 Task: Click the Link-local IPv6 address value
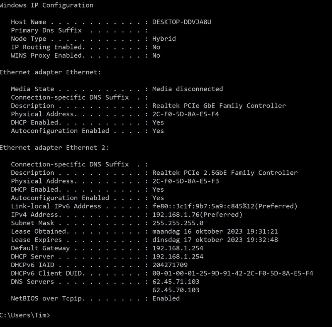coord(225,206)

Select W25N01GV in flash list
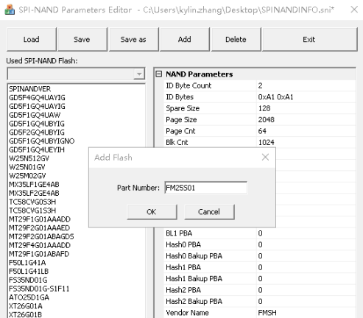click(27, 167)
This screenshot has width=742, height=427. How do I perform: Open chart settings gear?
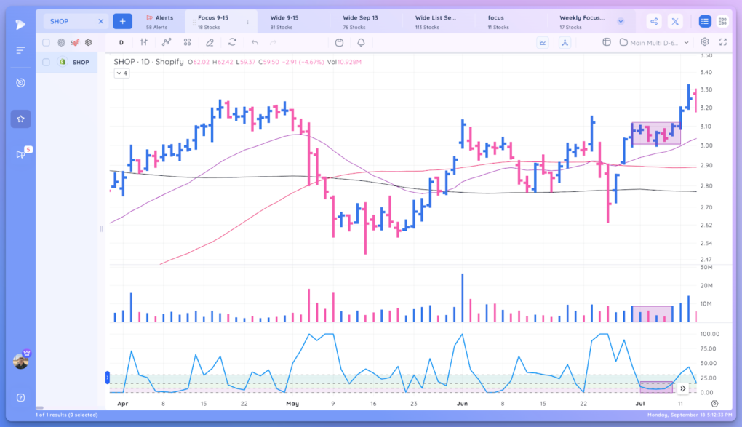tap(703, 42)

> [Aim of the exercise]: Copy exactly the lines that run from the line containing "Select W25N01GV in flash list" to the end of the data above, keeping both end lines and leaving out all pictures.

> [Output below]:
Select W25N01GV in flash list
click(27, 167)
This screenshot has width=742, height=427. How do I perform: Open chart settings gear?
tap(703, 42)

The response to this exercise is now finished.